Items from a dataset

- Opening Delimiter -

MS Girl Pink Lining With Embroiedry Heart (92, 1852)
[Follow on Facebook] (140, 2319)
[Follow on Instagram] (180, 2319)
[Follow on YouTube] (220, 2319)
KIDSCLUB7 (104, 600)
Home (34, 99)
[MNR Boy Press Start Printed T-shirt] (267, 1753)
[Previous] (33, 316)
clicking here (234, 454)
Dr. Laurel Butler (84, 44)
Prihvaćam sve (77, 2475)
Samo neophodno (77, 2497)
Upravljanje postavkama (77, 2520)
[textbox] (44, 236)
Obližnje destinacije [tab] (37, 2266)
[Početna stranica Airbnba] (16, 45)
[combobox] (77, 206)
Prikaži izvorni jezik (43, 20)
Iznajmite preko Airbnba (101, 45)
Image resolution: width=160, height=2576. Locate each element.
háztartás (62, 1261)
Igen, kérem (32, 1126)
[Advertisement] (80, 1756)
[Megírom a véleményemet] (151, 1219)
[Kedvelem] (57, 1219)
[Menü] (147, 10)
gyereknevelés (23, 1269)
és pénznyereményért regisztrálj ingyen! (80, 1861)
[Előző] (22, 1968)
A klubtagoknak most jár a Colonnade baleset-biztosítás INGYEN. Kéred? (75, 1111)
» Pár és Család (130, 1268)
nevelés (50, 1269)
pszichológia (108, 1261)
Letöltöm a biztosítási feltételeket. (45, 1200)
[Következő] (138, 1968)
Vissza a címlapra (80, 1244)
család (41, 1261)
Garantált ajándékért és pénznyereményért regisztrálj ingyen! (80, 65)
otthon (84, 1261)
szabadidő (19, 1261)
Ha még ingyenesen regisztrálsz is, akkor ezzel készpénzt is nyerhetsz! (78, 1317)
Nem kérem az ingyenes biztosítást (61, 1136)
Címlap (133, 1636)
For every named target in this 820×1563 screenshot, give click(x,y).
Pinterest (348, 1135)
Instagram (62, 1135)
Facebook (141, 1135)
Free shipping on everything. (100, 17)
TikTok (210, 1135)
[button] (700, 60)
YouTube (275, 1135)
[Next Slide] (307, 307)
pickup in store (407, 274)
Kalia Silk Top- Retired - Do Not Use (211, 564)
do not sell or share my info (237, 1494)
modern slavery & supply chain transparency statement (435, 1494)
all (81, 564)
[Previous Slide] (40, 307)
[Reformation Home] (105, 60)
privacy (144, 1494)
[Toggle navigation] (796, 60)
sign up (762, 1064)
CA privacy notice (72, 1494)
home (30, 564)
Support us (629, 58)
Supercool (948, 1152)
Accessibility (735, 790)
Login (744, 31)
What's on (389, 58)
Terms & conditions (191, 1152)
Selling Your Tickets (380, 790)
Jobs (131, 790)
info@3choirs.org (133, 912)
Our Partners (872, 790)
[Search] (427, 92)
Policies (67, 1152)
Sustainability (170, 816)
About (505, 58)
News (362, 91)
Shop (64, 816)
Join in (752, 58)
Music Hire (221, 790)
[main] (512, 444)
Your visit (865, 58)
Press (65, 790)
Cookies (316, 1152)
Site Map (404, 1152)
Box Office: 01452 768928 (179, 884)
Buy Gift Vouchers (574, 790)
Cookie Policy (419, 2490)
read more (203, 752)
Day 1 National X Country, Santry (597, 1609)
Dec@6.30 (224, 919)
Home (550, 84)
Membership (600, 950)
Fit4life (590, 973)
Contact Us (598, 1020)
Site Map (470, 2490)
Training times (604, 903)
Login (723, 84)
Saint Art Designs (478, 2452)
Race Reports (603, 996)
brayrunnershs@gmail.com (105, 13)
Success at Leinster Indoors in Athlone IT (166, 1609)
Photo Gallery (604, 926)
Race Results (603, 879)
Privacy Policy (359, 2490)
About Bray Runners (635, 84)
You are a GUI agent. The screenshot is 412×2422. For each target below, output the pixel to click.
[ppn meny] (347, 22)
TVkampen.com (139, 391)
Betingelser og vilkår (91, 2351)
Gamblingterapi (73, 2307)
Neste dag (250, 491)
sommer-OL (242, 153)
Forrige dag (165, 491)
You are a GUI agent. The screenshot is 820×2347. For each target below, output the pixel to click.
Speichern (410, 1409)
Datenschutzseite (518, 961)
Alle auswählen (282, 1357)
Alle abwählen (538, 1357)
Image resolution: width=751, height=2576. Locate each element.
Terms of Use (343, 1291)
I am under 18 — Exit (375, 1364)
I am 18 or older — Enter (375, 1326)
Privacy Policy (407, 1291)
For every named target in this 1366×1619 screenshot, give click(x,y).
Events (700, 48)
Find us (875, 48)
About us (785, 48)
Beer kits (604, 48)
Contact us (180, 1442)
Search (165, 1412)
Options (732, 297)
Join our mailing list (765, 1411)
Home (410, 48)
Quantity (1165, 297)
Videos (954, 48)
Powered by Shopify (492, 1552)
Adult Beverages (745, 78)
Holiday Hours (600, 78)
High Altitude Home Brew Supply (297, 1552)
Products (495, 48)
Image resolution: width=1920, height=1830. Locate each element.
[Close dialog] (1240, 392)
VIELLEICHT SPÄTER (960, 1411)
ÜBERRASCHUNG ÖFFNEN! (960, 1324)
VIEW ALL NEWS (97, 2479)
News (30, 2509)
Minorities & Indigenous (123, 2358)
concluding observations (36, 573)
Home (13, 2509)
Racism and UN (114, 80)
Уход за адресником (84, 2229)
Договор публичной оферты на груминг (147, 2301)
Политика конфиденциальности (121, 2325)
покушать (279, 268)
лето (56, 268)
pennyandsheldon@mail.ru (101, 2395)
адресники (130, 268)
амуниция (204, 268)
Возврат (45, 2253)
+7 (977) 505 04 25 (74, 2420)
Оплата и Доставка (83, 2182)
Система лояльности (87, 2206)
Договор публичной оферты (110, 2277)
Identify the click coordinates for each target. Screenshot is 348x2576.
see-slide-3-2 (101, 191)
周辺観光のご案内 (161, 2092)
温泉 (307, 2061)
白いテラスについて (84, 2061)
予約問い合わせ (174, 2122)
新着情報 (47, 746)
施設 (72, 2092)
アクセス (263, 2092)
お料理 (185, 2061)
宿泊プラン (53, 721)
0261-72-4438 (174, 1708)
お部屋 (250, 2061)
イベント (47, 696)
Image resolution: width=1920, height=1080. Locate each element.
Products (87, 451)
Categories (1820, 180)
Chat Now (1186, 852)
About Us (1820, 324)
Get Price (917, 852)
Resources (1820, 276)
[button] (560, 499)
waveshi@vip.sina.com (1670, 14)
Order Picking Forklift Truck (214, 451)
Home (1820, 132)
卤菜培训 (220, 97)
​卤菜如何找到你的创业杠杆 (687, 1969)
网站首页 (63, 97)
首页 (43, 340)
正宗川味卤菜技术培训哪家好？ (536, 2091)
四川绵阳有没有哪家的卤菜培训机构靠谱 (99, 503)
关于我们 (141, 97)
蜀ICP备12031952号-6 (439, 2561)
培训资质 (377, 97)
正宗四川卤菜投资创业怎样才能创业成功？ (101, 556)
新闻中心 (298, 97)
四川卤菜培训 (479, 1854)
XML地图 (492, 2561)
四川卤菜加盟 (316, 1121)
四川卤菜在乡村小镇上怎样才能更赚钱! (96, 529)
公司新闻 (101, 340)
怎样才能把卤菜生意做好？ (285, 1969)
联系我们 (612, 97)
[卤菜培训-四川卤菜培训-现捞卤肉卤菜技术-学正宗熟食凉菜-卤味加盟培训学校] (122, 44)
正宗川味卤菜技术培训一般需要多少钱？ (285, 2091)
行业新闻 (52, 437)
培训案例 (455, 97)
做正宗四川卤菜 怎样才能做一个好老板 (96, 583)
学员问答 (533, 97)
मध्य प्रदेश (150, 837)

- Closing Delimiter -

**Problem to solve:**
An exact copy of the lines above, from the one containing "Minorities & Indigenous (123, 2358)" through the one containing "关于我们 (141, 97)", is the whole of the answer.

**Exercise response:**
Minorities & Indigenous (123, 2358)
concluding observations (36, 573)
Home (13, 2509)
Racism and UN (114, 80)
Уход за адресником (84, 2229)
Договор публичной оферты на груминг (147, 2301)
Политика конфиденциальности (121, 2325)
покушать (279, 268)
лето (56, 268)
pennyandsheldon@mail.ru (101, 2395)
адресники (130, 268)
амуниция (204, 268)
Возврат (45, 2253)
+7 (977) 505 04 25 (74, 2420)
Оплата и Доставка (83, 2182)
Система лояльности (87, 2206)
Договор публичной оферты (110, 2277)
Identify the click coordinates for each target. Screenshot is 348x2576.
see-slide-3-2 (101, 191)
周辺観光のご案内 (161, 2092)
温泉 (307, 2061)
白いテラスについて (84, 2061)
予約問い合わせ (174, 2122)
新着情報 (47, 746)
施設 (72, 2092)
アクセス (263, 2092)
お料理 (185, 2061)
宿泊プラン (53, 721)
0261-72-4438 (174, 1708)
お部屋 (250, 2061)
イベント (47, 696)
Image resolution: width=1920, height=1080. Locate each element.
Products (87, 451)
Categories (1820, 180)
Chat Now (1186, 852)
About Us (1820, 324)
Get Price (917, 852)
Resources (1820, 276)
[button] (560, 499)
waveshi@vip.sina.com (1670, 14)
Order Picking Forklift Truck (214, 451)
Home (1820, 132)
卤菜培训 (220, 97)
​卤菜如何找到你的创业杠杆 (687, 1969)
网站首页 (63, 97)
首页 (43, 340)
正宗川味卤菜技术培训哪家好？ (536, 2091)
四川绵阳有没有哪家的卤菜培训机构靠谱 (99, 503)
关于我们 (141, 97)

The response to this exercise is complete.